Kimilerine göre, Girneden Anadolu’ya yol artık koparılamaz şekilde bağlanmıştı...  Kimilerine göre ‘işgal’in son halkası da tamamlanmıştı... Bazıları, heşaaa çekerken bazıları ‘suyla da esaret’ endişesini dile getiriyordu....Kimilerine göre,  kupkuru Kıbrıs artık gerçekten Yeşil Ada olacaktı... Kimilerine göre ise, bu su yeni başağrılarının nedeni olabilirdi.

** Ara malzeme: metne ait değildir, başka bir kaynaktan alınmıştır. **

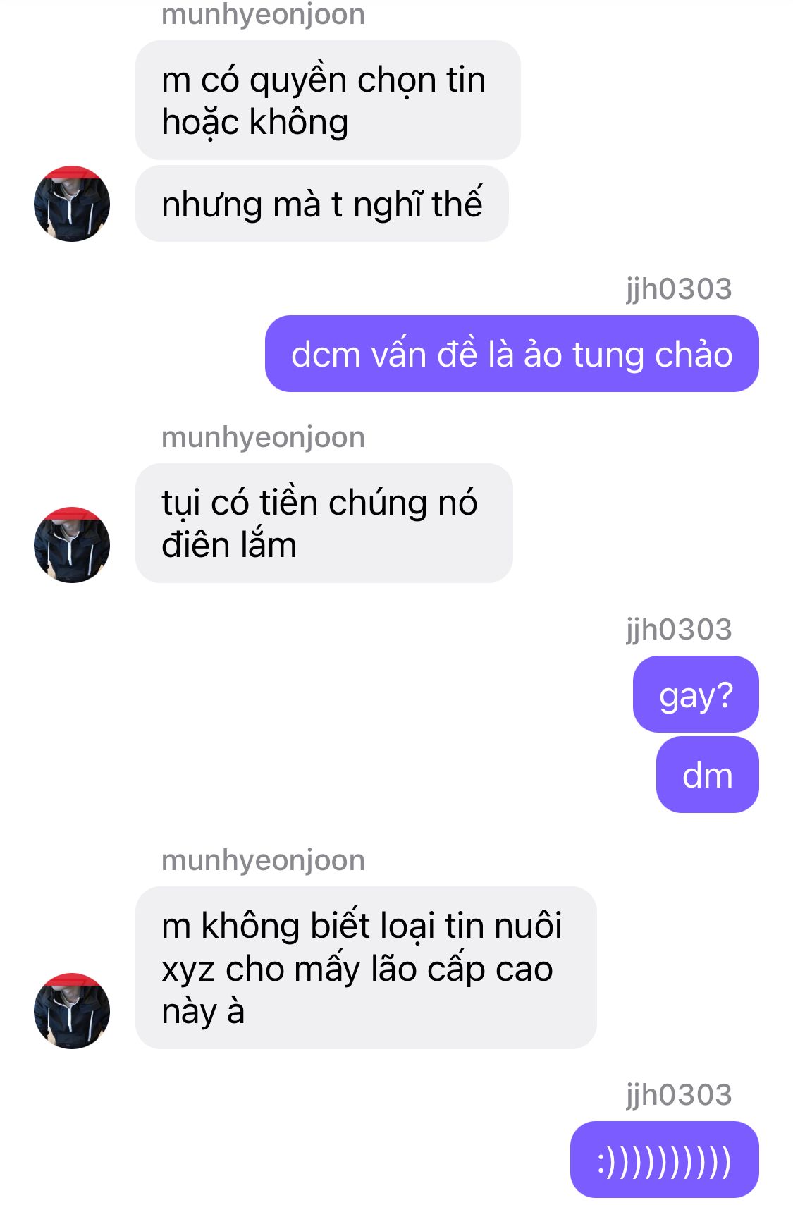
Task: Open munhyeonjoon name above "m không biết"
Action: click(x=263, y=860)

Her şey sanki dün başlamış bugün de bitmiş gibiydi. Yazılanlardan, yorumlardan anlaşıldığı kadarıyla bu konuda görüş ve eleştiri getirenlerin çok çok önemli bir bölümü ‘Barış Suyu’ projesinin tarihi ile ilgili pek de bilgi sahibi değildi. Emin Çölaşan birkaç satır birşeyler karalayınca,  sorular çoğaldı hatta biraz da şekil değiştirdi.

Ey ahaliii....

• Projenin ilk kez 90’lı yıllarda hazırlandığını; en büyük destekçilerinin Bülent Ecevit ve Süleyman Demirel olduğunu;

• 1998 yılında konuyla ilgili bir  Bakanlar Kurulu kararı ve ‘kararname’ de bulunduğunu; kararın Resmi Gazete’de de yayımlandığını;

• İlk konsorsiyumda ALARKO firması ve yanısıra ABD, Danimarka ve Norveç’ten şirketlerin de yer aldığını;

• İlk planda, suyun Kuzey Kıbrıs’a taşınmasının ardından, ek borularla aynı suyun İsrail ve hatta Filistin ve Mısır’a da aktarılabileceği notunun da düşüldüğünü;

• Konunun bir süre dondurulduktan sonra, 2005 yılında yeniden gündeme getirildiğini;

• İktidar değişikliği sonrasında ALARKO’nun saf dışı edilerek, ihalenin bir başka  (yandaş) firmaya verildiğini;

• İlk projede 90 milyon dolar olarak belirlenen maliyetin  bir sonrakinde 150 milyon küsura yükseltildiğini;

• Planda, aynı boru hattı üzerinden geri dönüşle, suya karşılık, Güney Kıbrıs’ın gaz’ının Türkiyeye aktarılabileceğinin bile düşünüldüğünü;

• 90’larda hazırlanan projeyi, Recep T. Erdoğan’ın kucağında hazır bulduğunu; ama benimseyerek, tamamlanması için gayret gösterdiğini;

• TC Hükümeti ile zamanın KKTC Hükümeti arasında,  ‘Barış Suyu’ ile ilgili - Başbakan İrsen Küçük-  imzalı,  mühürlü bir anlaşma bulunduğunu;

bilmiyor muydunuz ? Bilmeyenlere, işte Barış Suyu’muzun, başlıklar halinde kısa hikayesi.
Şimdi önemli olan, bundan sonrası.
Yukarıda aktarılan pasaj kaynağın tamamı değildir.